2008-08-16

4 miesiące, trzy tygodnie i dwa dni

Lista filmów, które przykuwają swoją siłą poszerza się o kolejny doskonały obraz. 4 miesiące, trzy tygodnie i dwa dni uderza mocno, boleśnie i głęboko. Trudno wyjść z kina nie poruszonym. Rumuński reżyser Cristian Mungiu przedstawia historię, która w odbiorze paraliżuje nawet najtwardszych.

Bukareszt. Rok 1987. Schyłek epoki Ceausescu. Komunistyczna Rumunia. Czarny rynek. Kolejki do sklepów. Ciemne ulice. Łapówki. Antykoncepcja nie istnieje. Aborcja karana więzieniem. Bloki slumsy. Hipokryzja ludzi. Ucisk władzy. Arogancja. Strach.

W tym świecie czarnej przestrzeni śledzimy losy dwóch koleżanek - studentek, które razem mieszkają w jednym z szarych akademików, Otylii i Gabity. W absurdalnej rzeczywistości muszą zmierzyć się z własną słabością.

Gabita chcę usunąć niechcianą ciążę, pomaga jej zaradna Otilia, która zajmuje się organizacją całego skomplikowanego „przedsięwzięcia”, odciążając niezaradną Gabitę, która zachowuje się jak sparaliżowana sytuacją, przestraszona, niemalże nieprzytomna.
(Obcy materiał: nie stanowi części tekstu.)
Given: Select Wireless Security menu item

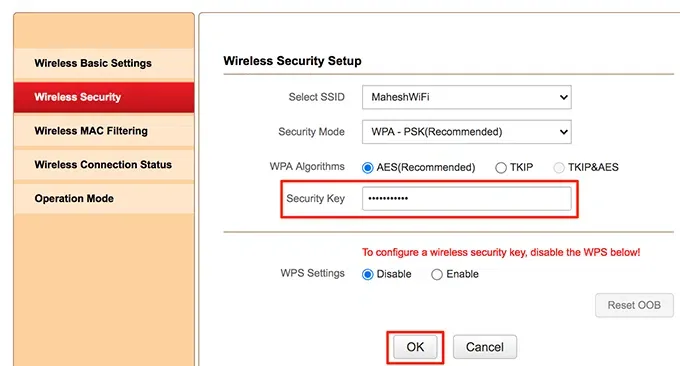Looking at the screenshot, I should (104, 97).
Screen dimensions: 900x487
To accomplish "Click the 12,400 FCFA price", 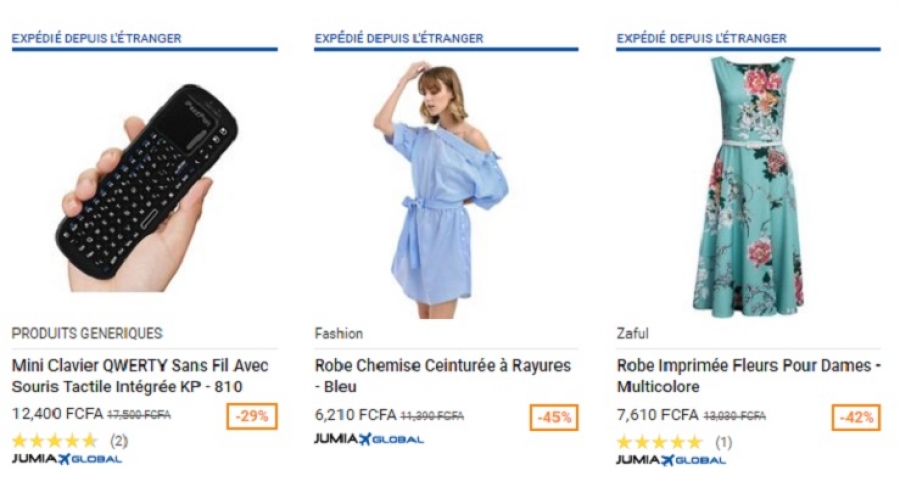I will coord(47,414).
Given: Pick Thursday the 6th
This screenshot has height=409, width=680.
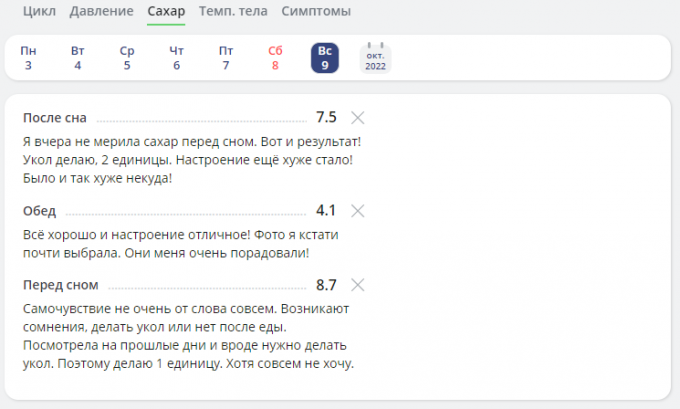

Wynajmuje pokój w hotelu – co już graniczy z cudem, spotyka się z lekarzem o dziwnym przydomku – Pan Bebe, wspiera koleżankę i co najgorsze poświęca się dla niej tracąc szacunek do siebie samej. Dziewczyny przez moment znajdują się w samym piekle. Za wszelką cenę próbują dokonać tego, co sobie wcześniej zaplanowały, cena jest bardzo wysoka, okazuje się bowiem, że lekarzowi nie wystarcza 2700 lei, domaga się jeszcze innej, dodatkowej opłaty.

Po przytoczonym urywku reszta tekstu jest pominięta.